#TalkingShop: Get creative, businesses told, or risk closure

With many of us now working from home, the legal definition of the 'workplace' has become very different.

You would be naïve to think that there is more of the Covid-19 epidemic behind us than in front of us.

We have experienced 10% of the deaths we expect to, by the time we reach the peak of the mortality curve.

Much has been written about the doom and gloom of Covid-19 and I am just as guilty as anyone else in this respect.

Although we should not forget the trauma that South Africans have and will experience, I thought I would focus on what our world might look like post Covid-19.

As America sinks deeper into socio-political chaos, China, Russia, and to a lesser degree India are jockeying to be pre-eminent world super powers.

South Africa has always walked a fine line between maintaining solid relations with the United States, and being a force to be reckoned with within the BRICS Alliance.

Africa could become a battleground between the US, Europe and the East, as these three power blocks look for resources and markets to grow their economies after the devastating impact of the virus.

Both internationally and upon the JSE, we are bound to experience further aftershocks on our markets.

The government will probably have to go on another capital-raising expedition.

Where will it look – West, North or East?

None of this funding will come without political and economic strings attached.

As South Africans we should be preparing for a new world economic order.

Within this global context, how should we expect our daily lives to change?

Unless many industries can creatively overhaul themselves, we may see the closure of sectors we have grown used to.

The days of labour intensive industries, with workers working shoulder to shoulder are surely going to come under intense pressure.

All company CEOs must be actively investigating not just mechanisation, but robotic automation.

With 1 million additional workers standing in the unemployment queue, it will be a stretch to think that somehow South Africa will return to the unemployment rates prior to Covid-19.

Even at a household level, because of tight finances, as well as the threat of infection, people have been debating how they should manage their domestic workers.

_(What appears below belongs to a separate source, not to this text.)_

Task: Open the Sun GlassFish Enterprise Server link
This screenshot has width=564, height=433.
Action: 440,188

Over the last few weeks all of us have become experts in Zoom, Teams and Google Hangouts.

Sometimes we switch between all of them as we flit from meeting to meeting without getting off the couch.

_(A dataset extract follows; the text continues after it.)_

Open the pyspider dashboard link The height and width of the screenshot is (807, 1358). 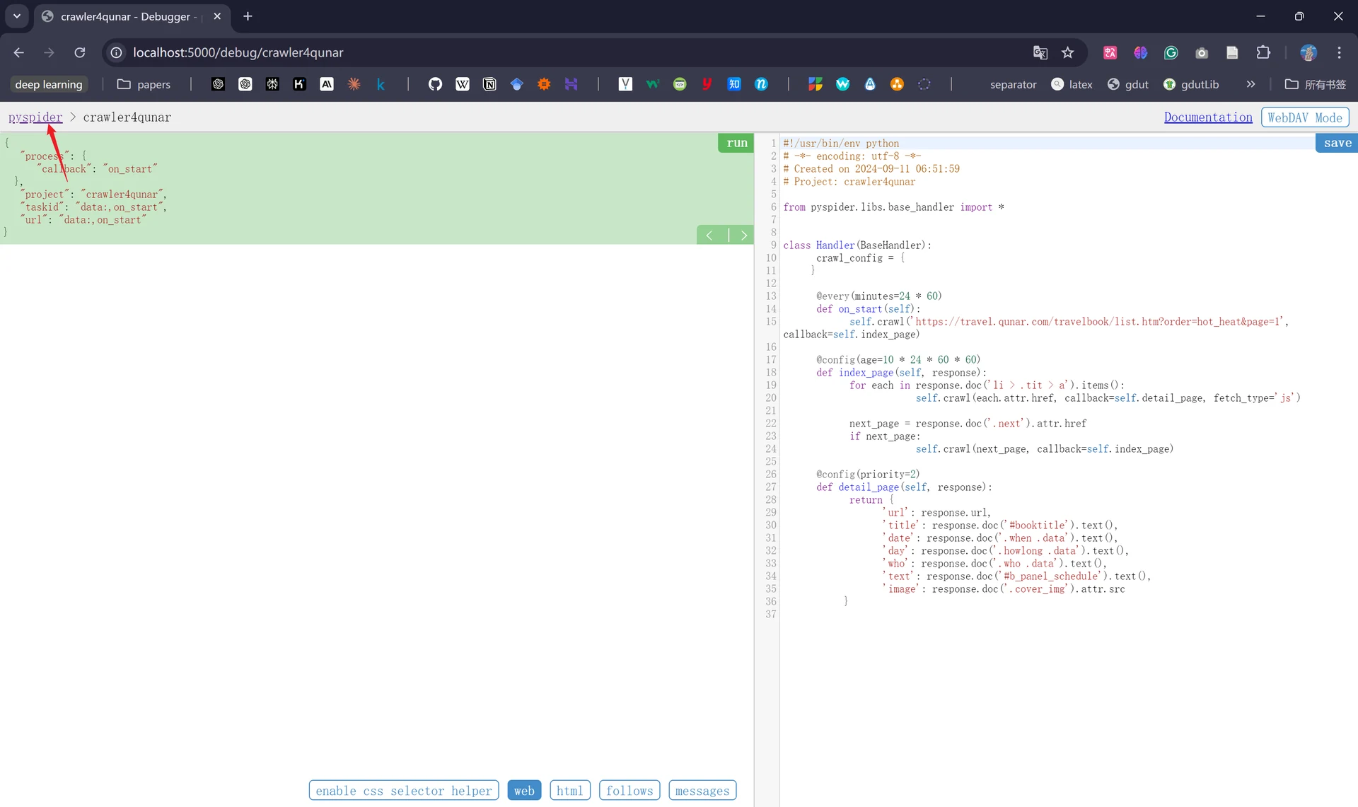pyautogui.click(x=35, y=117)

The virtual workplace has become a reality.

As some of us have had time to think about a second income, an e-commerce business must seem very attractive.

With many of us now working from home, the legal definition of the ‘workplace’ has become very different.

Will employers be willing to compensate employees for the use of their homes as office space?

As business rental agreements are cancelled, will the savings employers enjoy be passed on to employees?

Perhaps what we are witnessing unfold, is the decline of the industrial era, and the rise of the high-tech cottage industry.